Ein letztes Mal raste Sebastian Vettel vorbei an den britischen Fahnen, die auf der Haupttribüne flatterten. Die Fans hatten "Hammertime" darauf geschrieben und "Hamilton", manche auch die Startnummer "44". Es gibt kaum ein Rennen auf der Welt, in dem ein Fahrer so im Mittelpunkt steht wie Lewis Hamilton in Silverstone. Und jetzt rollte da also der Sieger Vettel an den Fans und Fahnen vorbei und funkte: "Danke, Jungs, tatatata!"
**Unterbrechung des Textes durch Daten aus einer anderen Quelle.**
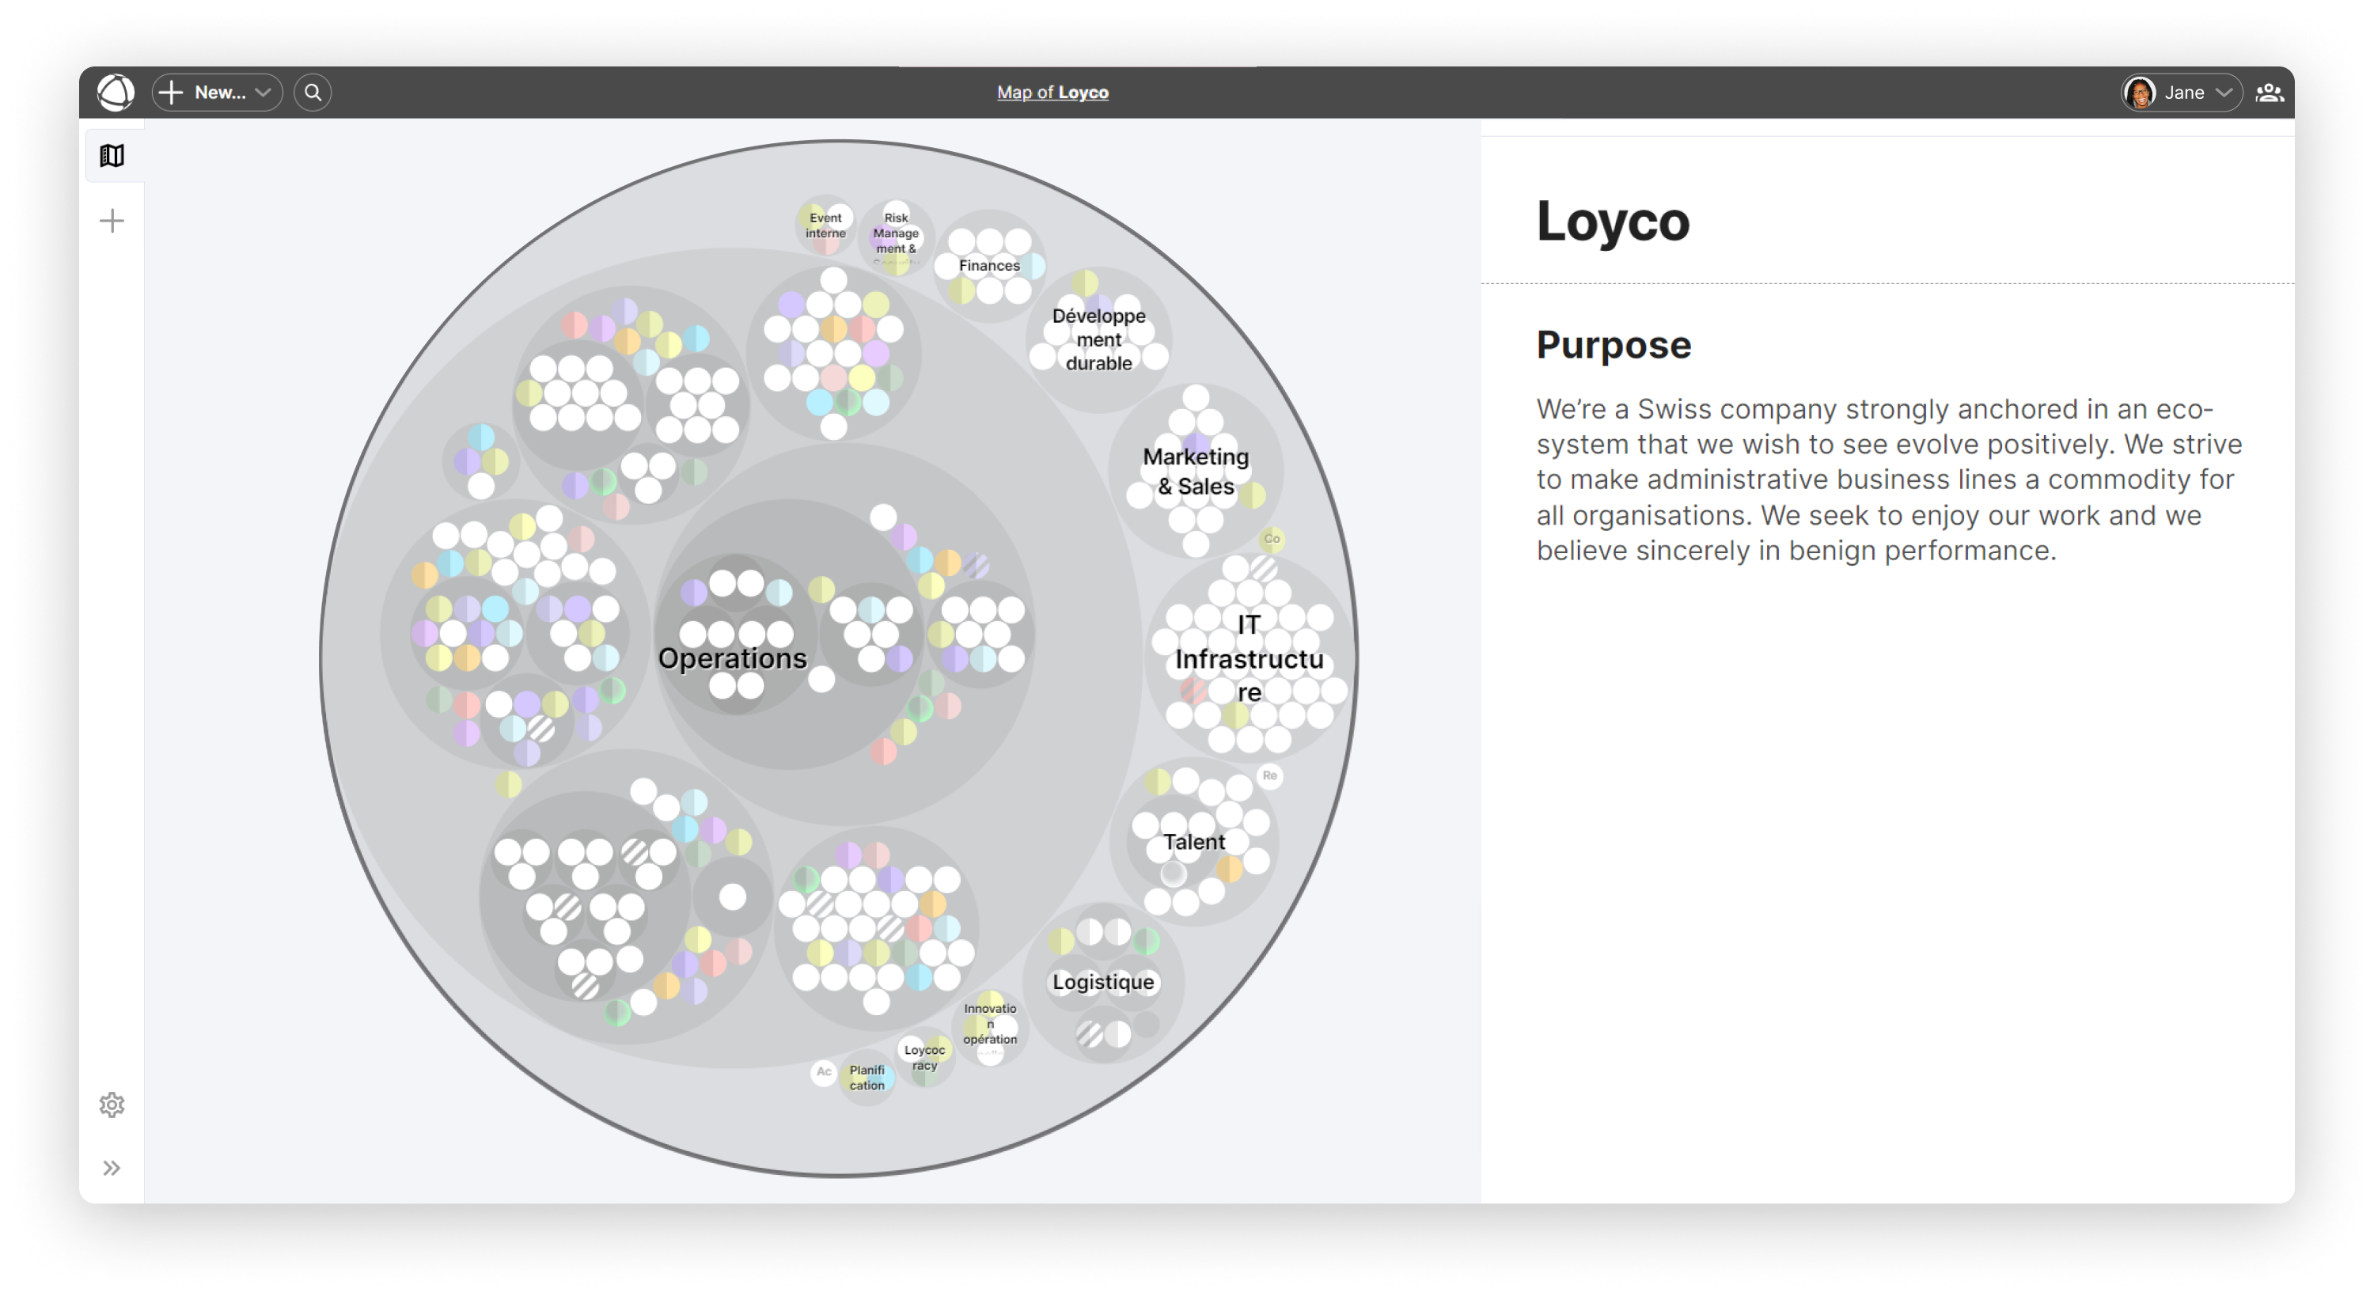Open the Map of Loyco link

pos(1052,92)
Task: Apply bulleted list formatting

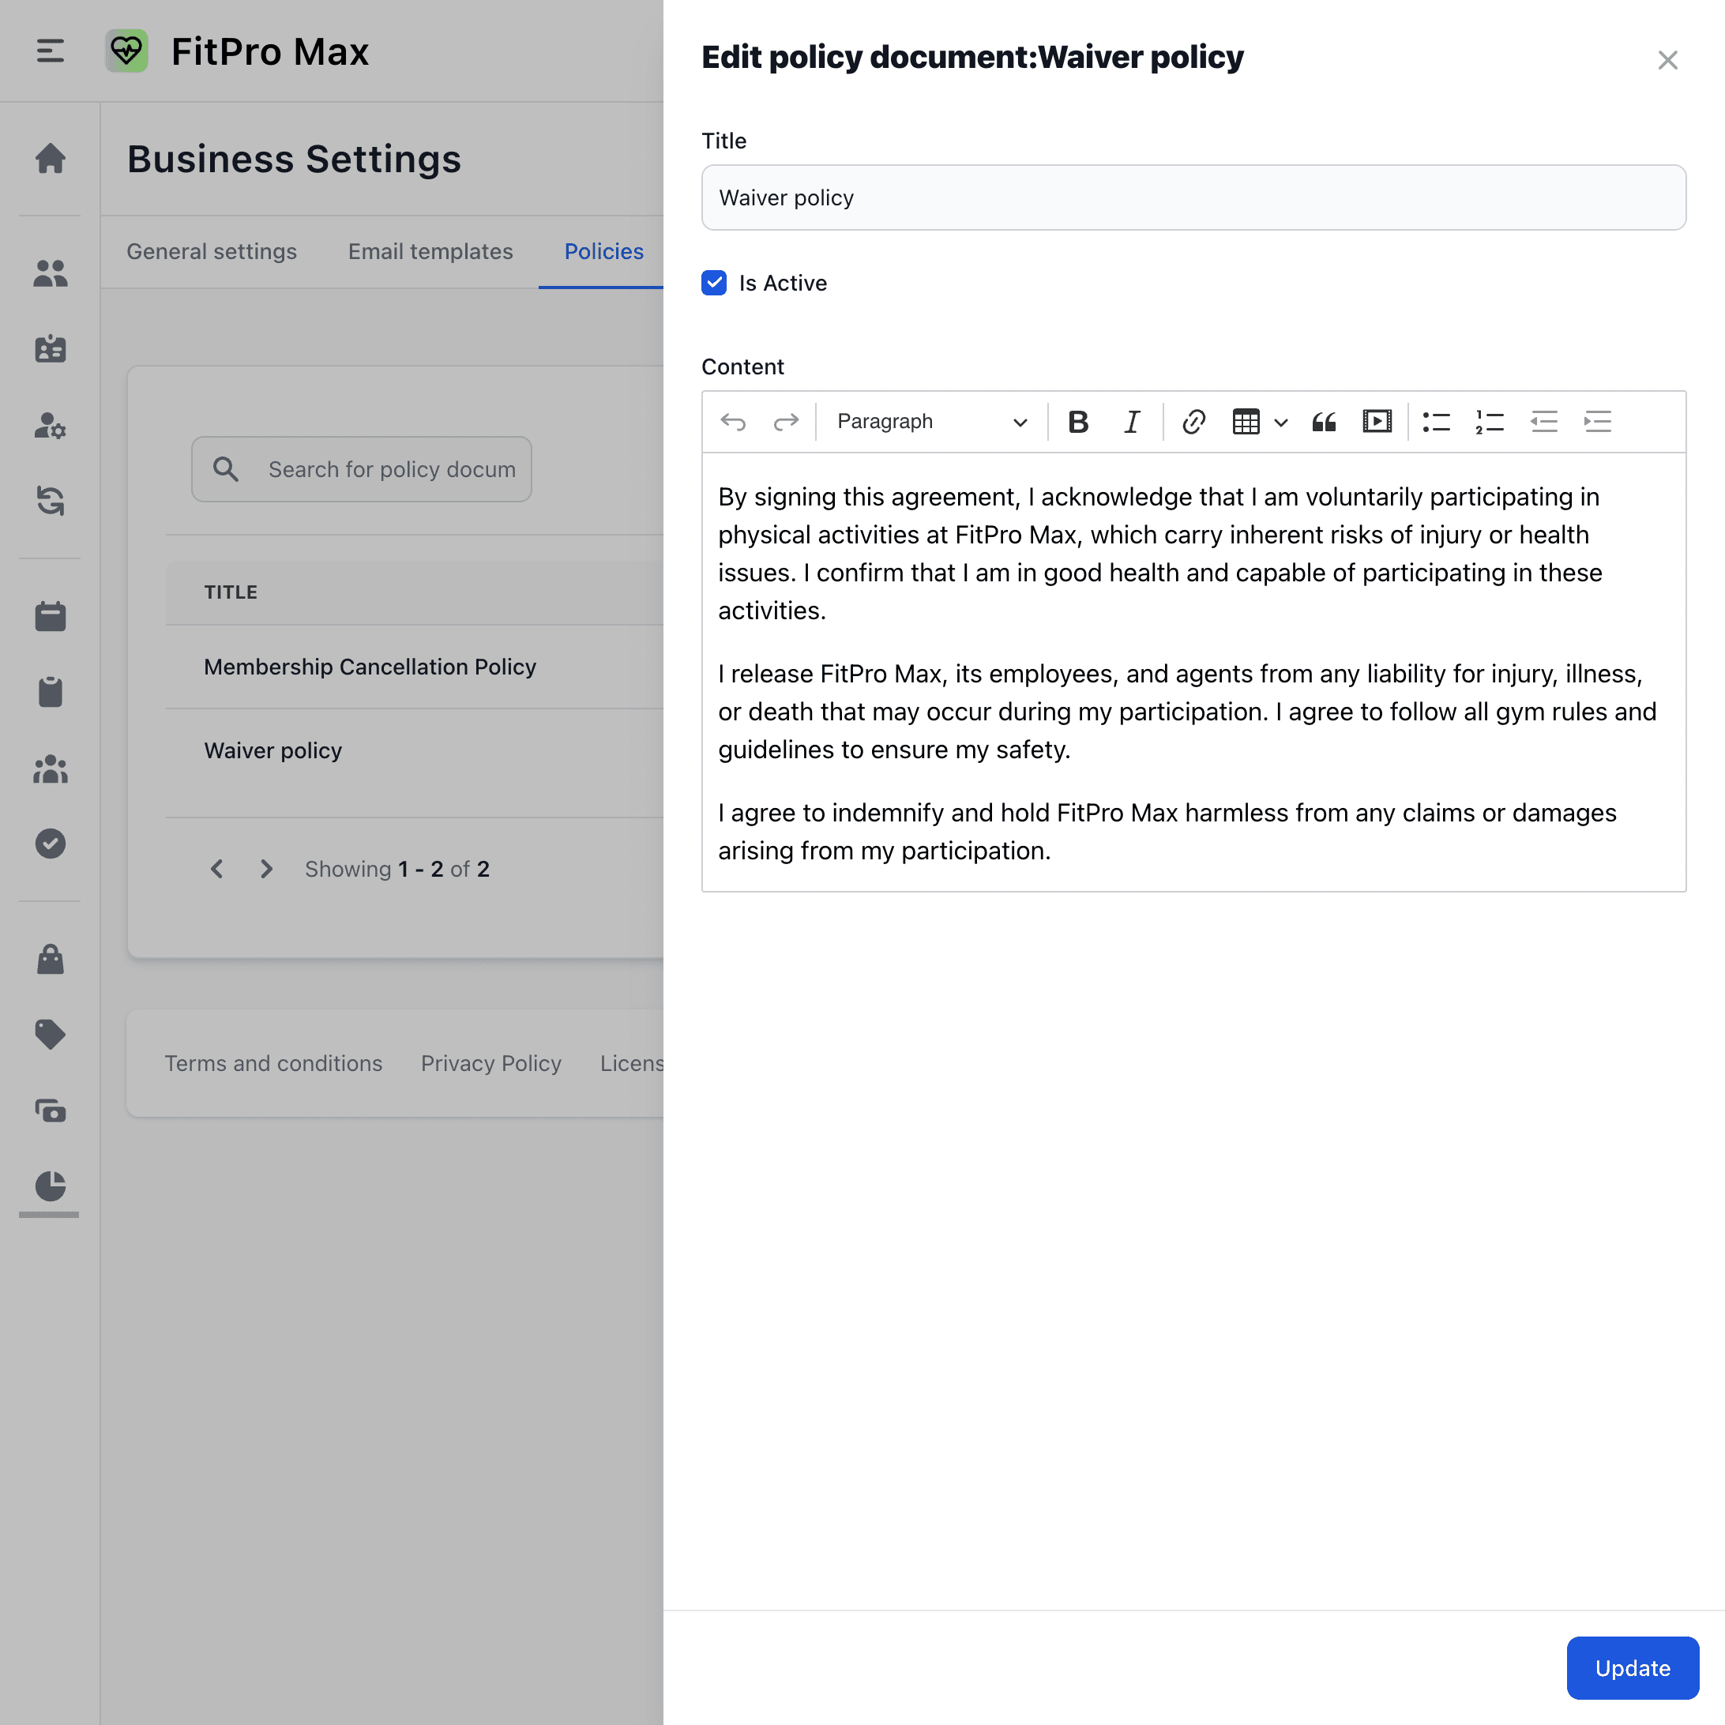Action: tap(1436, 421)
Die letzten Runden des Großen Preises von England hatten die besten Szenen dieser Formel-1-Saison geliefert. Zwei Mercedes und zwei Ferraris hatten um den Rennsieg gekämpft: die von Valtteri Bottas, Vettel, Hamilton und Kimi Räikkönen. Fünf Runden vor Schluss war dann Vettel vorbeigerollt an Bottas, schließlich auch Hamilton und Räikkönen. In der Box verdeckte Mercedes-Boss Toto Wolff seine Augen mit den Händen. Ein Sieg von Vettel auf dieser Strecke war die Höchststrafe. Ausgerechnet in Silverstone, in Hamiltonland, baute der Deutsche seinen Vorsprung auf acht Zähler aus.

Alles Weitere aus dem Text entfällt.